Smokers have severely disturbed peripheral microcirculation

Midttun M. 1, Sejrsen P. 2, Paaske W. P. 3

1 Department of Geriatrics, Bispebjerg Hospital, Copenhagen, Denmark 2 Department of Medical Physiology, University of Copenhagen, The Panum Institute, Copenhagen, Denmark 3 Department of Cardiothoracic and Vascular Surgery, Aarhus University Hospital, Aarhus, Denmark


Aim. The aim of this study was to determine the effect of smoking a single cigarette on the blood flow rates in capillaries and arteriovenous anastomoses (AVAs) in light and heavy smokers in: a) the skin fold between the first and second fingers, and b) the pulp of the thumb.
Methods. Five light (10-12 cigarettes/day) and 5 heavy (>20 cigarettes/day) chronic smokers participated (4 men and 6 women, median age 40.5 years). The blood flow rates were measured by the 133Xenon local washout method (capillaries, skin fold) and the heat washout method (AVAs, thumb pulp), respectively, before, during, and after smoking of a single Prince cigarette (0.9 mg nicotine).

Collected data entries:
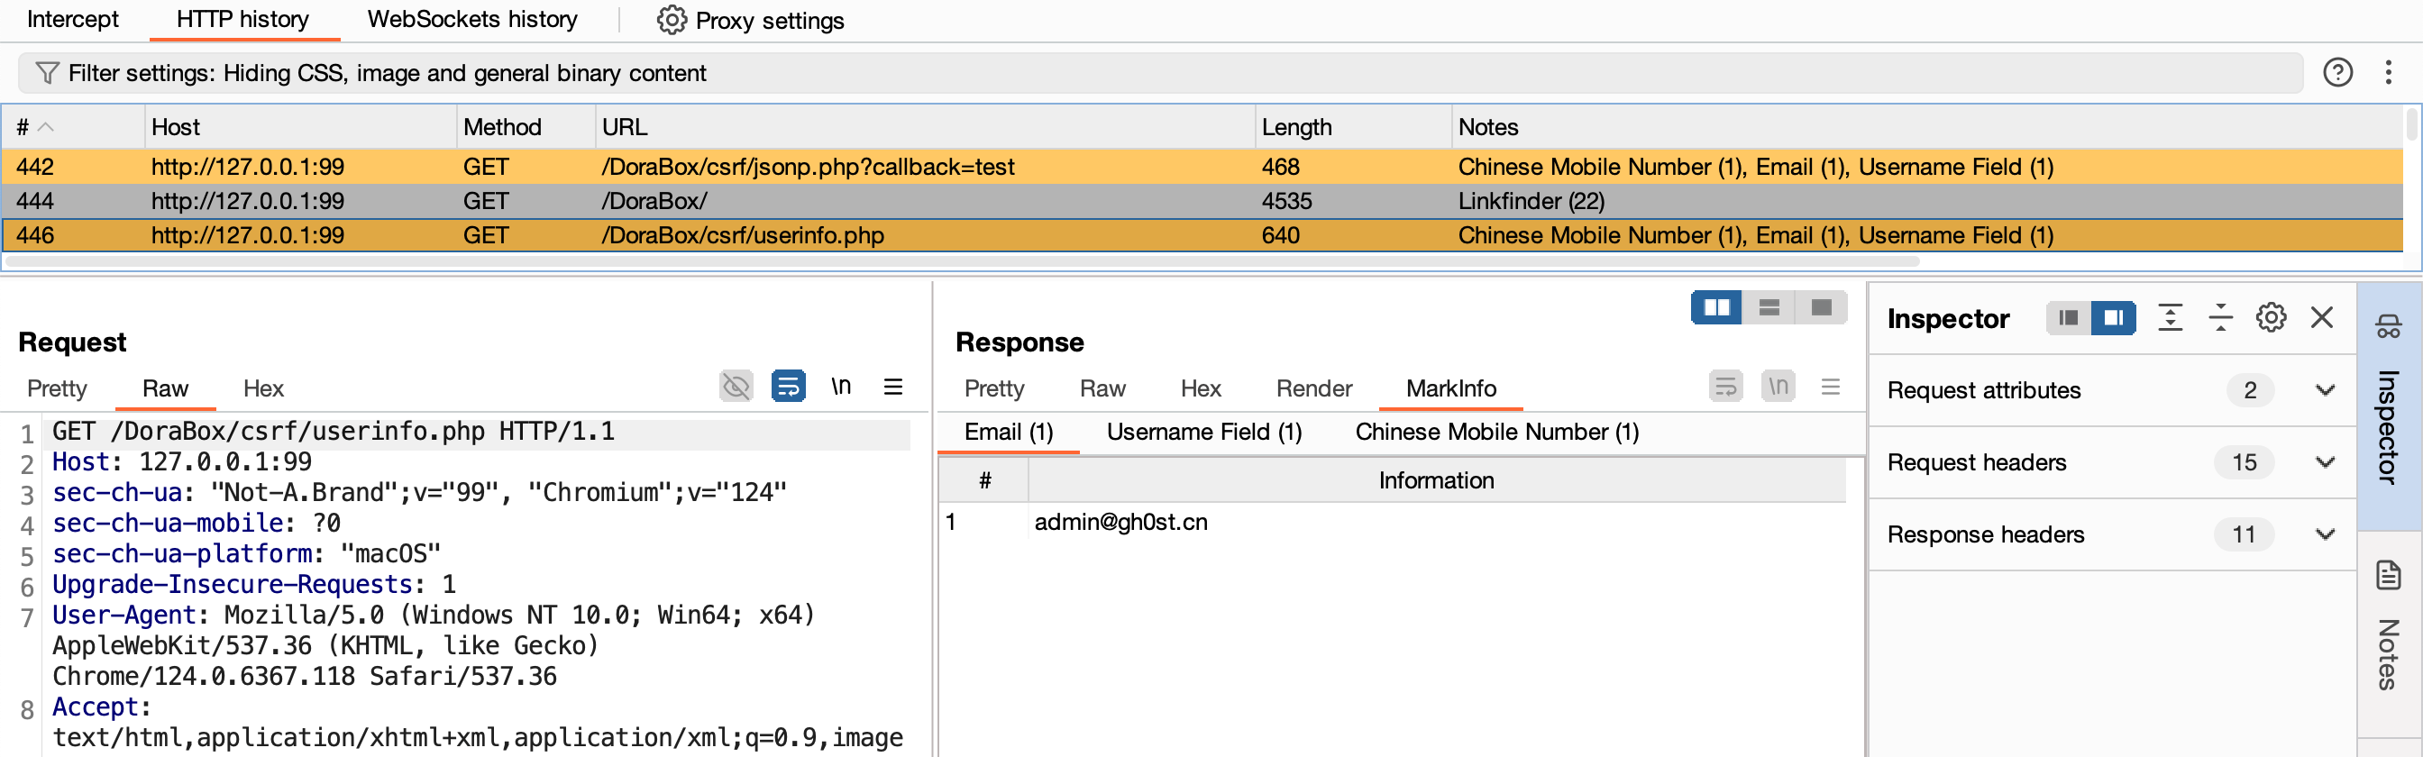The width and height of the screenshot is (2423, 757).
Task: Switch to WebSockets history tab
Action: point(472,20)
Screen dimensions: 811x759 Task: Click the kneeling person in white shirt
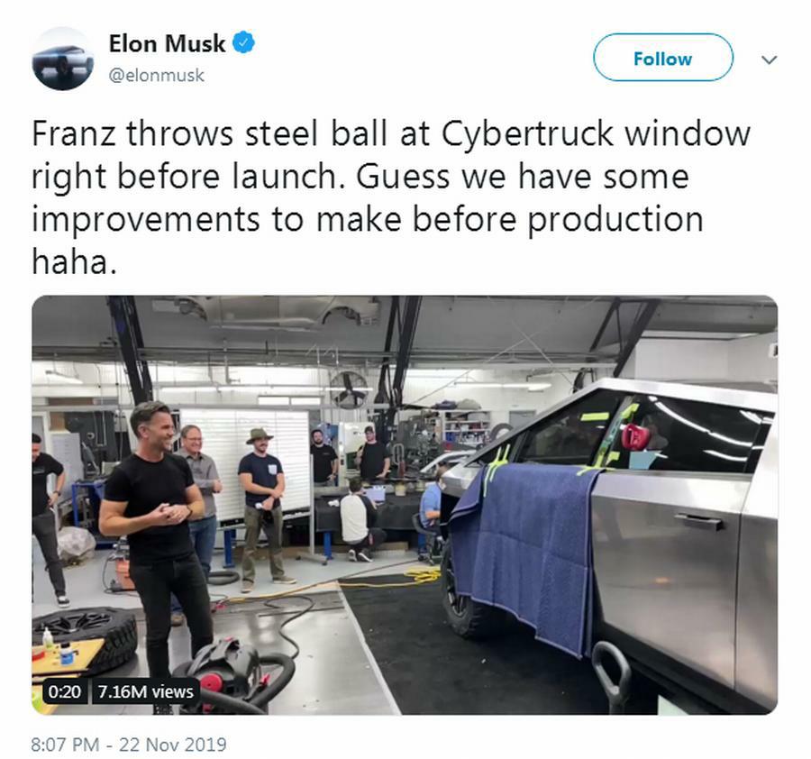point(360,520)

# Required tasks
1 - Set down, word for word, the stretch of the abstract on smoking and microcirculation from "Methods. Five light" through "(0.9 mg nicotine).".
2 - Supply the next part of the abstract on smoking and microcirculation, starting after its last sentence.

# Responses by task
1 -
Methods. Five light (10-12 cigarettes/day) and 5 heavy (>20 cigarettes/day) chronic smokers participated (4 men and 6 women, median age 40.5 years). The blood flow rates were measured by the 133Xenon local washout method (capillaries, skin fold) and the heat washout method (AVAs, thumb pulp), respectively, before, during, and after smoking of a single Prince cigarette (0.9 mg nicotine).

2 -
Results. The blood flow rate (f) in mL(100 g(min)-1 [standard error, SE] in skin capillaries of light smokers was 24.4 [9], 8.9 [1.8], and 10.4 [3.3] before, during, and after smoking of one cigarette; in heavy smokers, f was 23.6 [10.9], 16.1 [5.3], and 7.1 [2.9]; f in pulp AVAs of light smokers was 130.6 [14.9], 49.2 [24.8], and 119.7 [20.9] before, during, and after smoking; in heavy smokers, the corresponding results were 134.4 [19.1], 136.2 [13.5], and 143 [15.3]. Thus, the blood flow rate in capillaries of both light and heavy smokers was higher before smoking the test cigarette than previously observed in non-smokers. In light smokers blood flow rate in AVAs decreased during smoking with a factor of 2.6, and it returned to the pre-smoking level immediately after the end of smoking the cigarette. In heavy smokers, f remained unchanged before, during, and after smoking.
Conclusion. Smokers have severely disturbed peripheral microcirculation.